Depende. Hay ocasiones en que la casa se encuentra en tal grado de deterioro que conviene más derrumbarla y construir una nueva, desde los cimientos. Hay otras ocasiones en que una cirugía oportuna y precisa puede evitar la amputación de una pierna o extirpar un órgano. Estas dos alternativas, dependiendo del caso, son perfectamente razonables. Lo que no es aceptable ni razonable es demoler la casa entera ante algunos desperfectos que pueden remediarse de manera sencilla y barata. Más preocupante aun es que se escoja de manera caprichosa qué casas tirar y cuáles conservar cuando presentan condiciones similares.

Esta metáfora viene a cuento por la manera de hacer política en nuestro país.

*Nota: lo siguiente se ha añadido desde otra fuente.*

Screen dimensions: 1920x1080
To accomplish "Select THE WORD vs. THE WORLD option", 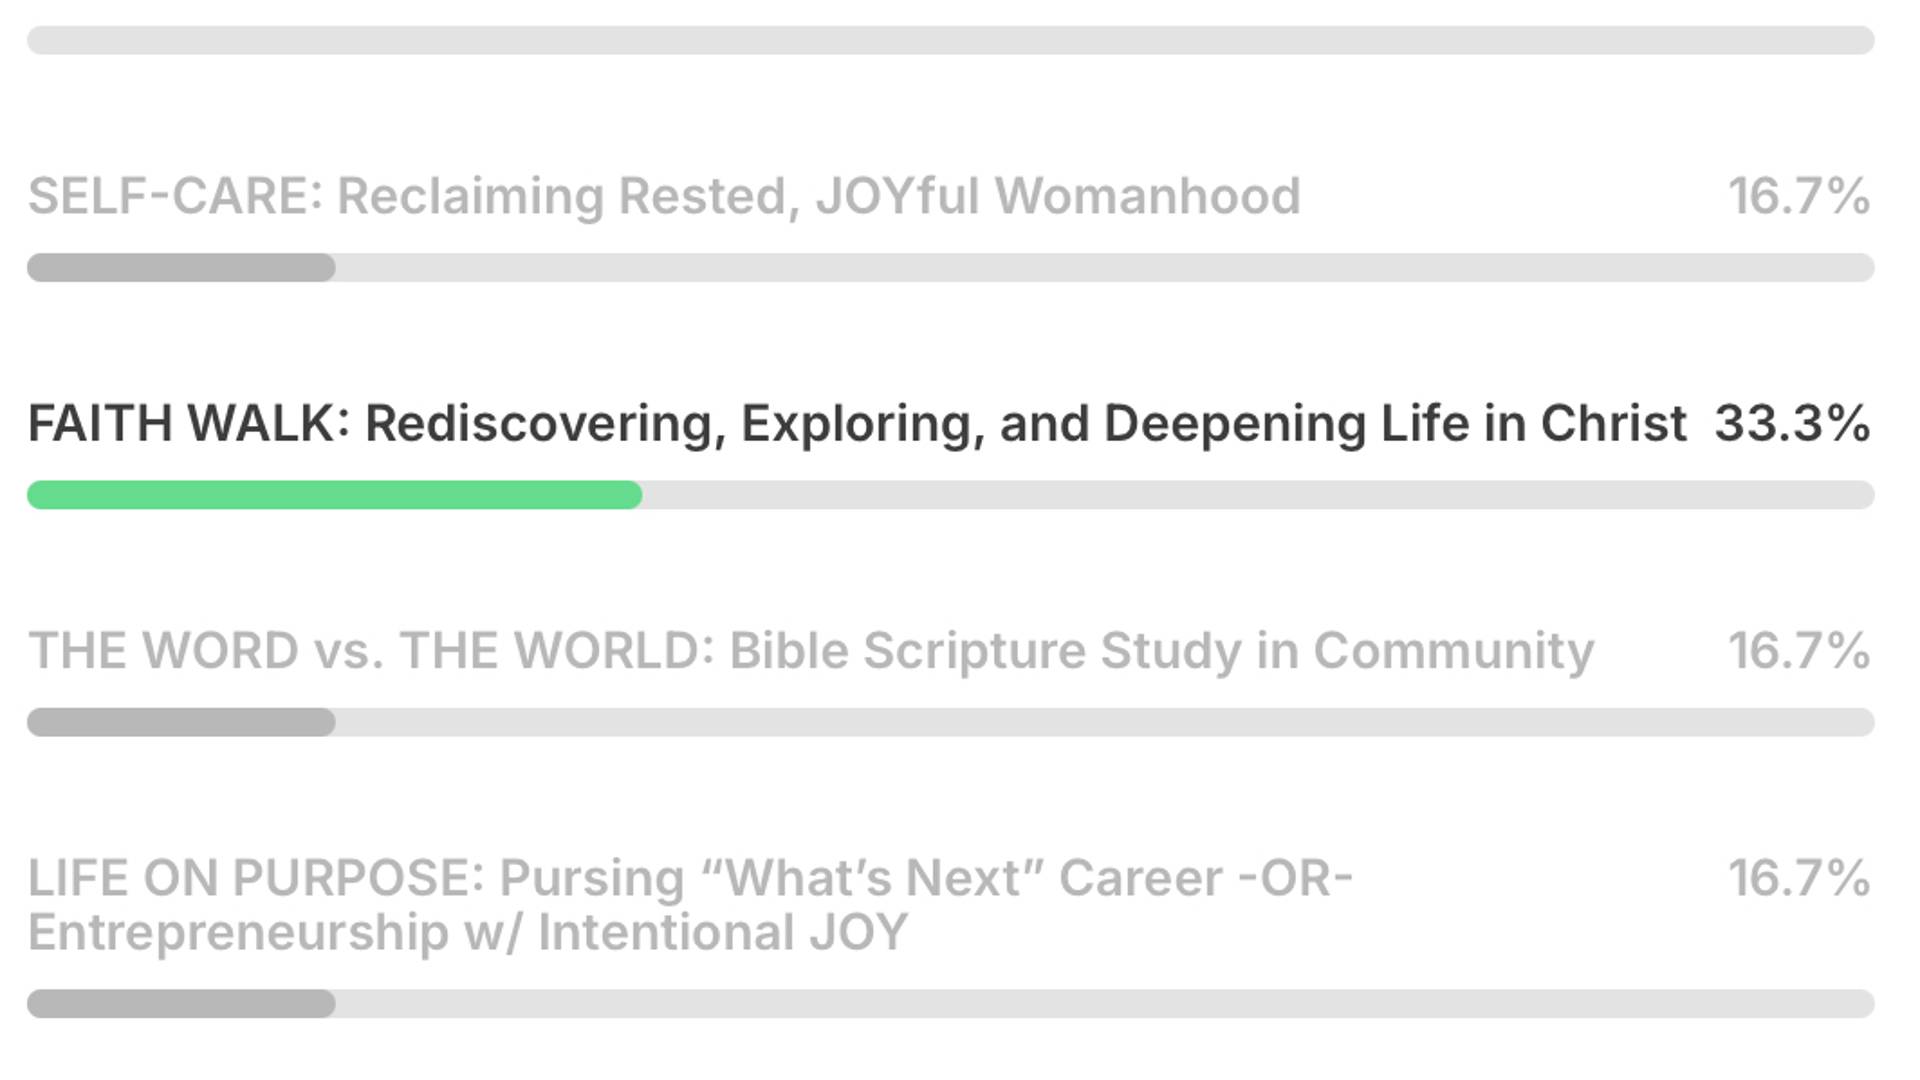I will click(x=810, y=651).
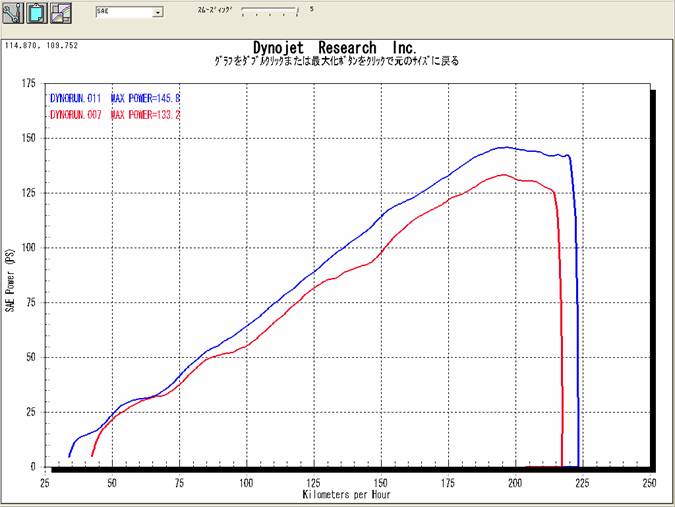Click the clipboard copy toolbar icon

coord(37,13)
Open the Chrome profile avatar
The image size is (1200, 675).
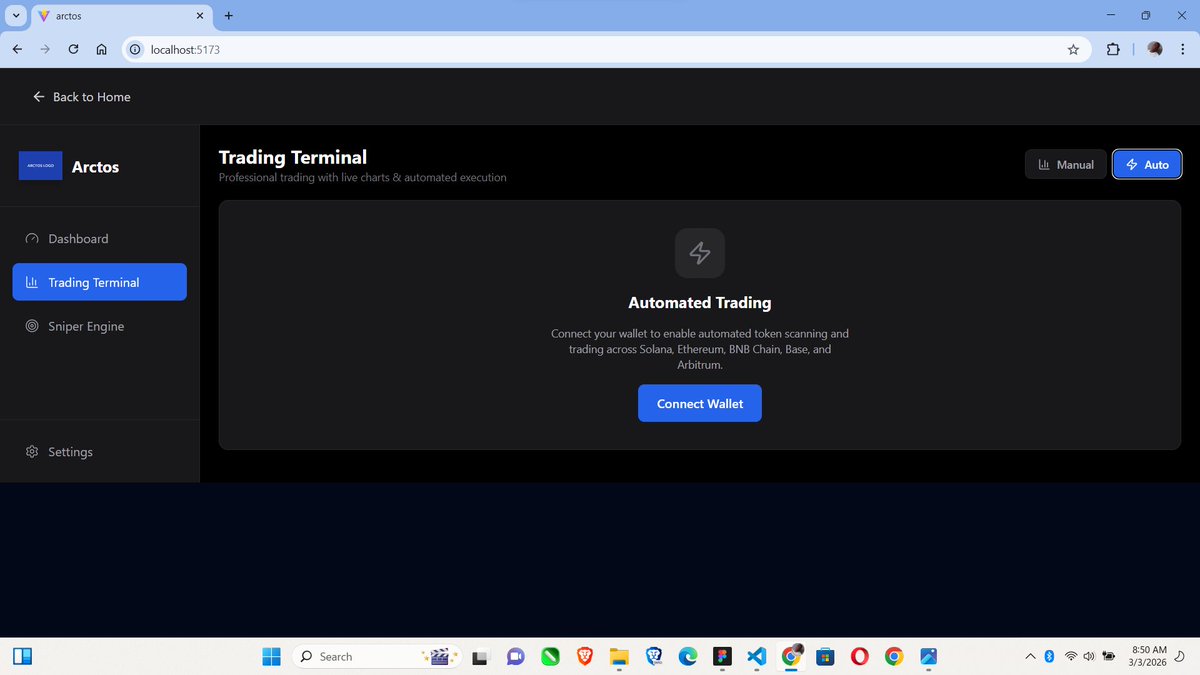1154,49
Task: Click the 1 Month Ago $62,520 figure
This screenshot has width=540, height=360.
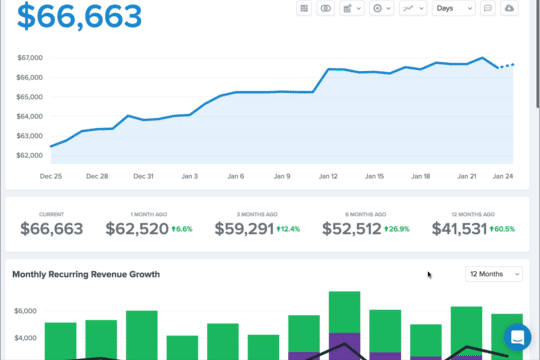Action: (x=137, y=229)
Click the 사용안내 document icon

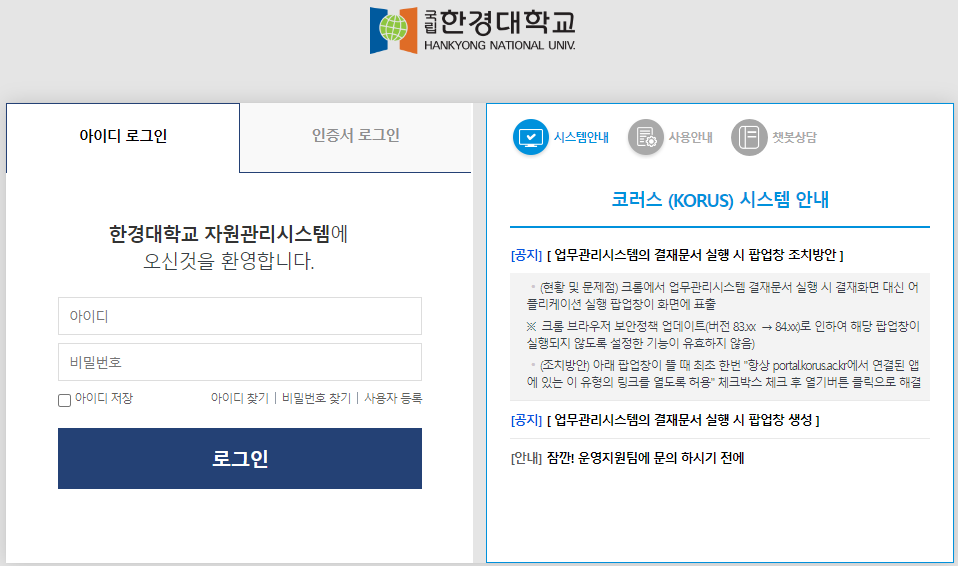[x=645, y=138]
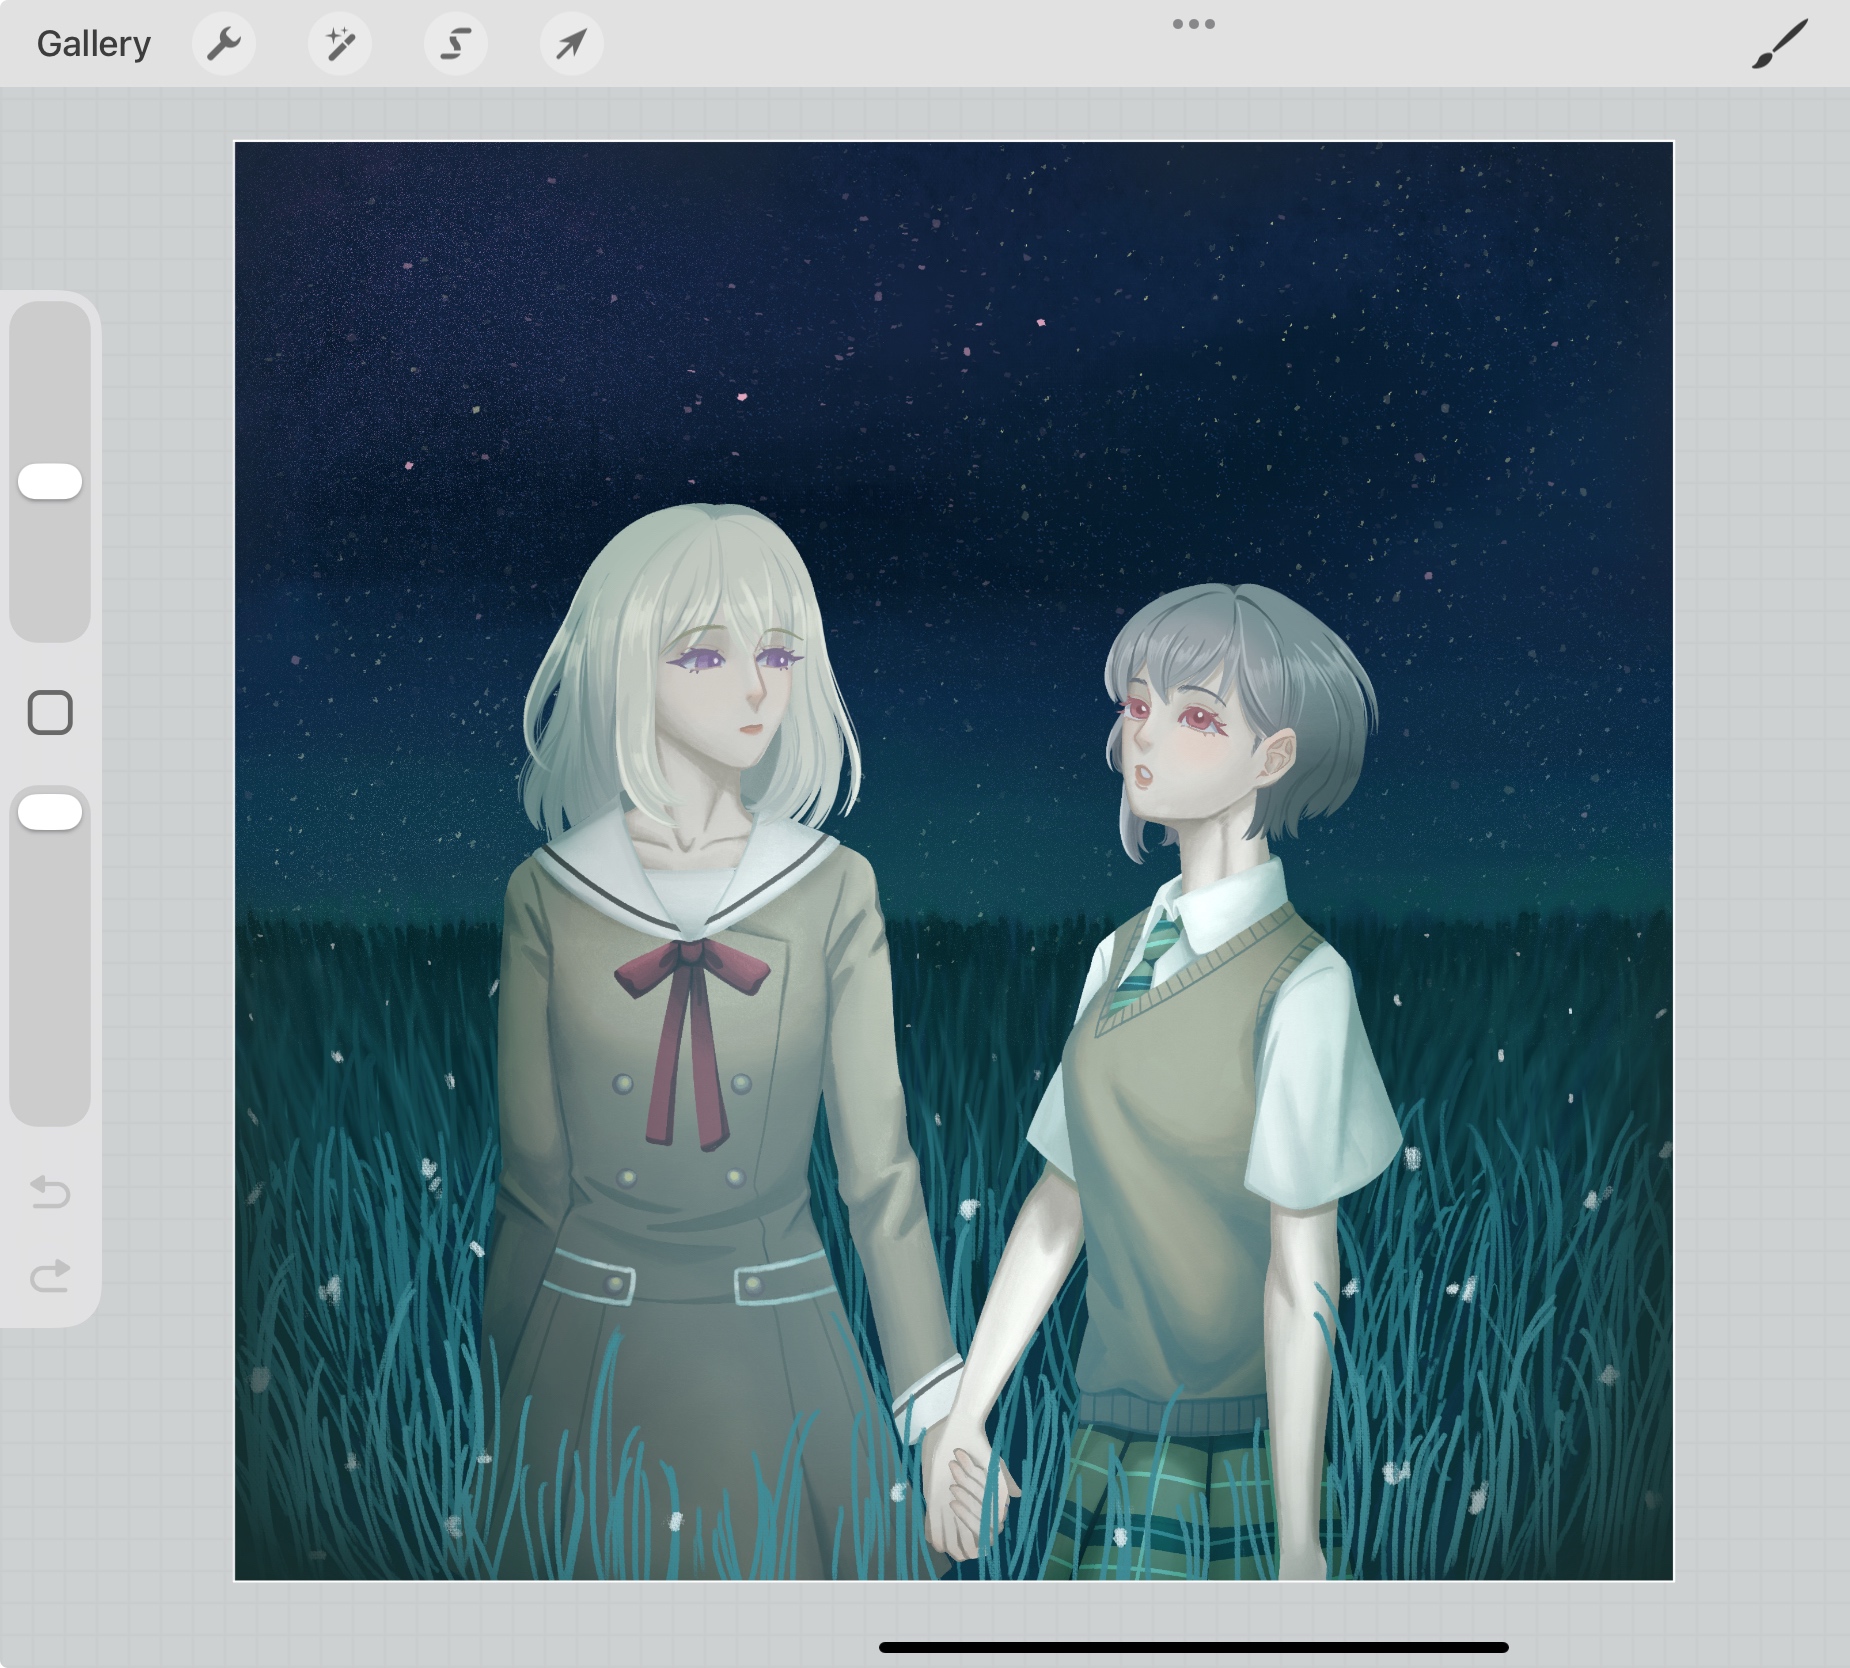Open the three-dot multitasking menu
Screen dimensions: 1850x1668
pyautogui.click(x=1193, y=24)

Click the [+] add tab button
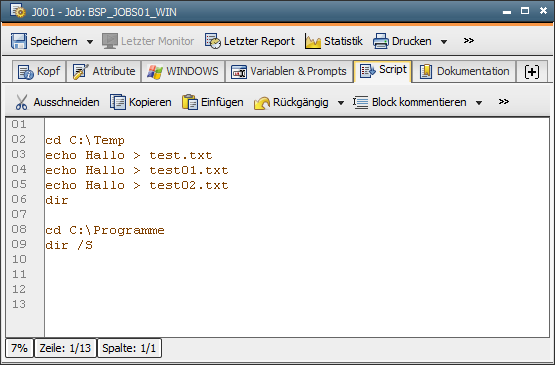[532, 72]

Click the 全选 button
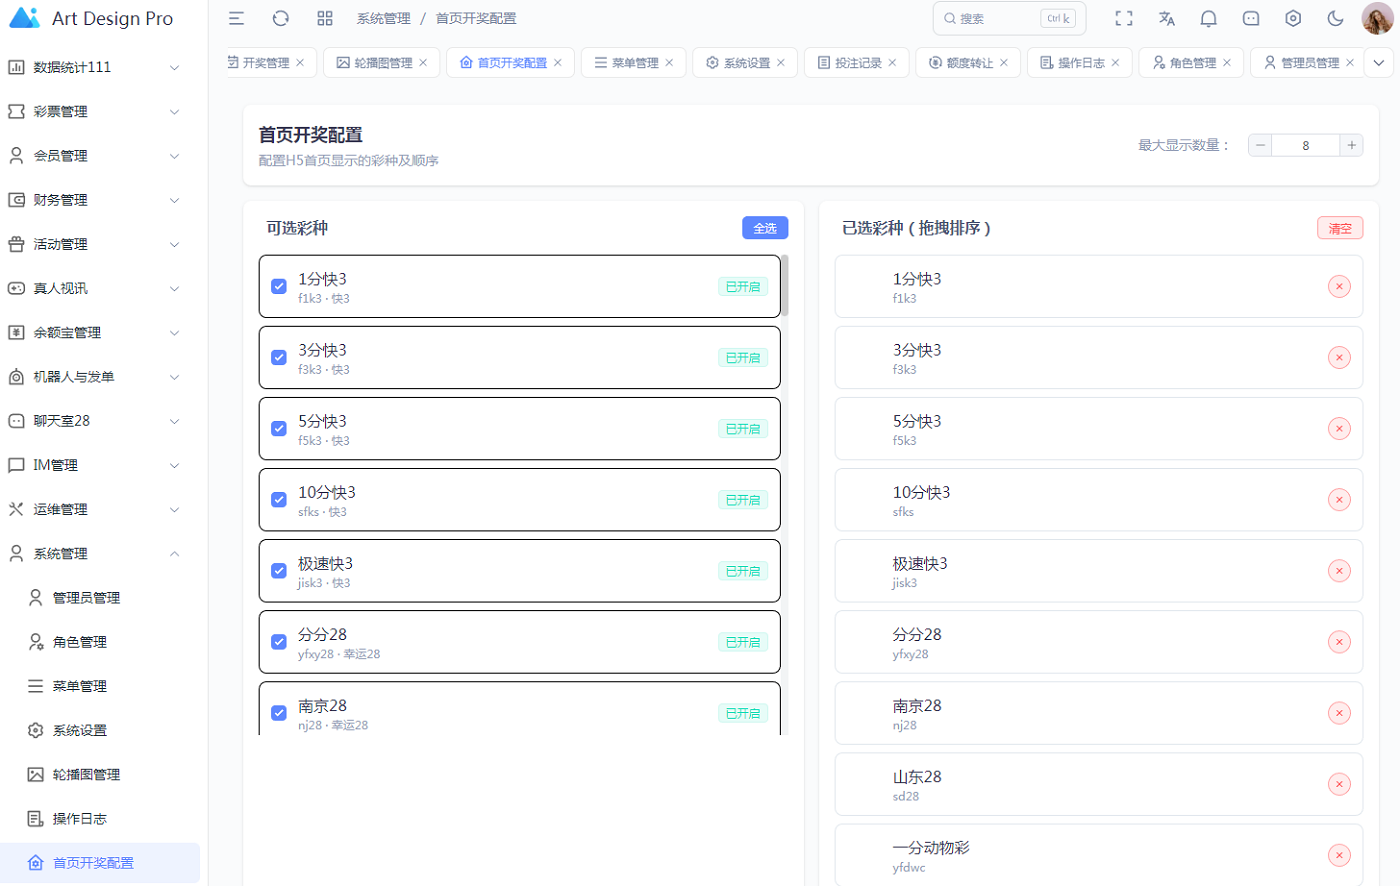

Si una de las banderas más relevantes y prioritarias es la de combatir la corrupción, esto puede lograrse eliminando de tajo a la institución donde campea esa práctica o bien, atacando a los funcionarios corruptos, imponiendo medidas de control efectivas o cambiando las reglas de operación que estimulan y dan pie a esas prácticas. Corrupción en grande ha existido tradicional y visiblemente en Pemex. Una manera radical de terminar con ese cáncer sería, desde luego, eliminando a la empresa por completo. Muerto el perro, se acabó la rabia. Sin embargo, antes de tomar una medida de esas dimensiones tendría que contarse con un plan para mantener el sistema de producción y distribución de combustibles en todo el país. Está visto que esa posibilidad está descartada.

El Seguro Popular sería un contraste con Pemex. Por razones poco claras se decidió desaparecerlo como en un salto al vacío, es decir, sin contar con una alternativa de salud que igualara o superara al modelo anterior. Se eliminó una institución que tenía capacidad de mejora, para sustituirla con un aparato más deficiente, de menor cobertura nacional e incapaz de atender a los sectores más desprotegidos de la sociedad.

¿A qué obedece que en casos como el de Pemex haya disposición a inyectar recursos e intentar salvarlo a roda costa, cuando en otros casos simplemente se les pone dinamita y se les entierra? Una pregunta similar podría hacerse sobre el extinto aeropuerto de Texcoco. Si, según se dijo, la preocupación o molestia que llevó a su cancelación era la corrupción que rodeaba al proyecto, las baterías deberían haberse enfilado en contra de los corruptos (por cierto, todavía no conocemos un solo nombre) en vez de eliminar una obra que ya tenía un grado considerable de inversiones y de avance y que iba a competir con los aeropuertos más grandes de nuestro hemisferio.

Los ejemplos abundan sobre la forma selectiva en que algunos proyectos o instituciones son defendidos a capa y espada y a otros no se les concede la más mínima posibilidad de transformarse. No es discernible un criterio general para determinar qué organismos deben destruirse y cuáles deben permanecer o reformarse. La libreta de calificaciones está subordinada a la política y en ese saco caben valoraciones que van desde el rédito electoral hasta la eliminación de proyectos que recuerden a administraciones del pasado, desde obtener mayores márgenes de popularidad hasta moldear a las instituciones a una determinada línea ideológica.

La política en nuestro país distorsiona el rumbo nacional, más que servir a la sociedad. A la luz de los pobres beneficios que ha rendido la política a nuestra nación, a lo mejor la pregunta más pertinente sería si tiene capacidad de repararse o bien es una de esas áreas, incluyendo a los partidos políticos, que merecen ser sustituidos por completo.